Philip Andrews responds to Mark Corby’s analysis of the failure of Operation Barbarossa in MT 9.
The failure of Barbarossa is really quite straightforward: in the end, it all depended on petroleum.
Moscow was not important to Stalin. He was quite prepared, and had indeed planned, to retreat with as much industry as possible behind the Urals, and continue the fight from there – so long as he was able to receive petroleum supplies from the Caucasus across the Caspian.
The Germans knew about Moscow’s unimportance to the Soviets (Leningrad was far more symbolic, having been the birthplace of the Revolution). The German military attaché in Moscow had told the German high command as much, but they ignored him. The German high command had a fixation with major cities, and was determined to waste time and resources besieging cities that had no intrinsic military value to Stalin.
The Germans never had enough resources for the kind of war they went to fight in the Soviet Union. Firstly, most of their army was horse-drawn, and most of the transport that was mechanised was requisitioned from the occupied countries. Germany, at the start of the war, had the lowest level of transport mechanisation of any Western power. They relied far more on horses than France, Britain or the US. They did not have resources to mechanise their army sufficiently to launch a strategic war against Russia.
Secondly, in order to cripple Soviet industry and the transport infrastructure, they would have had to have developed a strategic bomber force on the lines of the British and Americans. After the death of General Wever, just before the war, they abandoned the idea of the strategic bomber altogether in favour of the Ju 88, which was never intended for strategic bombing. Thus, they never had the ability to bomb behind the Urals or to reach the Caucasus.
Thirdly, they would have needed a much stronger armoured mechanised force than the mere 20 or so panzer divisions with which they invaded Russia. Also, they should have designed their armour with wide tracks for Russia’s road-less conditions, and with sufficient armament to have taken on the T-34 and the KV-1. As it was, their intelligence on the Soviet Union and its resources, especially manpower potential, was abysmal to non-existent.

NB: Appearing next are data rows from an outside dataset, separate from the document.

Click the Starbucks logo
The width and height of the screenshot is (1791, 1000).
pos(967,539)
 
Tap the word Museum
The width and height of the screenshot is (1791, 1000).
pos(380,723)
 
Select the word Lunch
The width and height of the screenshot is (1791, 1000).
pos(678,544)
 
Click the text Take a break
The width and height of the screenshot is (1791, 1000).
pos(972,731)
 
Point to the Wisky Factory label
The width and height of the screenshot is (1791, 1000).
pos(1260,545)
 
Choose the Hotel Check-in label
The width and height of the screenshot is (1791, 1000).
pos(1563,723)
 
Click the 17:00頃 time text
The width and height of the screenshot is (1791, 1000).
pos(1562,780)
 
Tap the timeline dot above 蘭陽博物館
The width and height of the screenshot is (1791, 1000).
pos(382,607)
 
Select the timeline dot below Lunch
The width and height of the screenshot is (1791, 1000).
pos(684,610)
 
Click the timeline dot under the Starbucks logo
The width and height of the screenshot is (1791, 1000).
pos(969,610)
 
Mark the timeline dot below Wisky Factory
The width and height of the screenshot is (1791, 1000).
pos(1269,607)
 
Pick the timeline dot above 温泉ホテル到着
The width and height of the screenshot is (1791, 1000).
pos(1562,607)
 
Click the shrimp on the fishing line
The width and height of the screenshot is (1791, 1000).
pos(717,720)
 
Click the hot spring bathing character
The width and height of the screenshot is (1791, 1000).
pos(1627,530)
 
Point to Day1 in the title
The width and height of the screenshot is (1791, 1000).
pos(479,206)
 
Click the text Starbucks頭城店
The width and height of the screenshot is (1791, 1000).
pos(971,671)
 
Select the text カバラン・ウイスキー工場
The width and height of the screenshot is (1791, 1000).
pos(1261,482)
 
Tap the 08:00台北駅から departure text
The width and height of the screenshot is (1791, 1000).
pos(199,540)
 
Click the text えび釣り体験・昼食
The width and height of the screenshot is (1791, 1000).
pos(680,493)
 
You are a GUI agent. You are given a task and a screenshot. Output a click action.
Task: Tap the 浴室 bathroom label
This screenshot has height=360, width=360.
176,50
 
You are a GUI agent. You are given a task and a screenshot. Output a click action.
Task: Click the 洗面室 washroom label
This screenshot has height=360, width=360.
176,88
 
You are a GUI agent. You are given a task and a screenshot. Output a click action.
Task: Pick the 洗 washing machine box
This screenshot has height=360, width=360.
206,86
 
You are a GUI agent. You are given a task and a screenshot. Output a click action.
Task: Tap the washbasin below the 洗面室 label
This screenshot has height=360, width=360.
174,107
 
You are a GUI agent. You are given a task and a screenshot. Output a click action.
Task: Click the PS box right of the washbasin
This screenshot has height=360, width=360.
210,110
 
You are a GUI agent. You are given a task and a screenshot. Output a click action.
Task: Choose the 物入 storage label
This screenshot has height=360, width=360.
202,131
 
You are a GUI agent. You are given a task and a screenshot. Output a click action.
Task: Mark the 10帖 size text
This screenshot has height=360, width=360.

One possible winning strategy for them would have been to have invaded only the Ukraine, with a blocking force at the Pripet marshes. They could have granted independence to the Ukrainians, set up an anti- Communist puppet government, and used the Ukrainians to help fight the Soviet army. Meanwhile, German armoured and mechanised forces could have had to make a dash for the Caucasus and the oilfields.
The strategic bombers the Germans never had, could have been used to destroy the oil transfer points on the Caspian to prevent Stalin from receiving oil supplies – without, however, destroying the fields themselves. Once the panzer forces had arrived in the Caucasus, say about six months after the invasion, they may have been able to capture the fields intact, or at least to deny them to the Soviets.
At that time, the Caucasus oilfields were the only source of oil the Soviets had. If this ‘Ukrainian’ strategy had been planned for from the outset – with an appropriate build-up of bomber and panzer forces – the Germans may have been able to force Stalin to the negotiating table by denying him his oil supplies. They should have done this rather than waste good pilots and aircraft in futile battles over Britain.
This at least is my take on Barbarossa. I believe that Hitler had a very strong intuition about the importance of going for the Caucasus straightaway, but his tunnel-visioned and hidebound generals believed in conventional warfare and conventional targets like cities. It was they, rather than he, who believed that the Russians would collapse under the weight of the blitzkrieg and that the war would be over in a few months.
This was based more on ideology, wishful thinking, and a total underestimation of the Soviet system than on any rational appraisal of such intelligence as they had. Barbarossa as it was fought was doomed from the start, because Hitler and his generals had completely divergent views on the Soviet Union and how to tackle it. German generals, perhaps like generals anywhere, were trained to plan and think about tactics on the battlefield, not the overall strategy of the war. In the latter, they were especially hidebound. They had not learnt from the First World War that fighting the Russians was primarily a matter of strategy, not of tactics.
Had the Germans in 1941 prepared for, and applied the Soviet strategic concept of ‘offensive in depth’ – the basis of the spectacularly successful Soviet invasion of occupied Eastern Europe in 1944-1945 – Barbarossa might have succeeded.
Philip Andrews is a Second World War researcher and Military Times subscriber.
Your analysis is pretty much spot on, but I doubt that the Ukrainian strategy was viable. The Germans had enormous difficulty maintaining supply lines to Stalingrad (Volgograd). The difference in railway gauge coupled with the lack of mechanized transport were the death knell for German adventures in Azerbaijan. Even if they had taken Stalingrad, they would still have needed to cross the Caucasus, where the Panzers would have given up their mobility advantage. And, as repeated engagements in Afghanistan, Ossetia, and other mountains regions in south Asia have demonstrated, it is extremely difficult and costly to conquer an enemy entrenched in mountainous strongholds.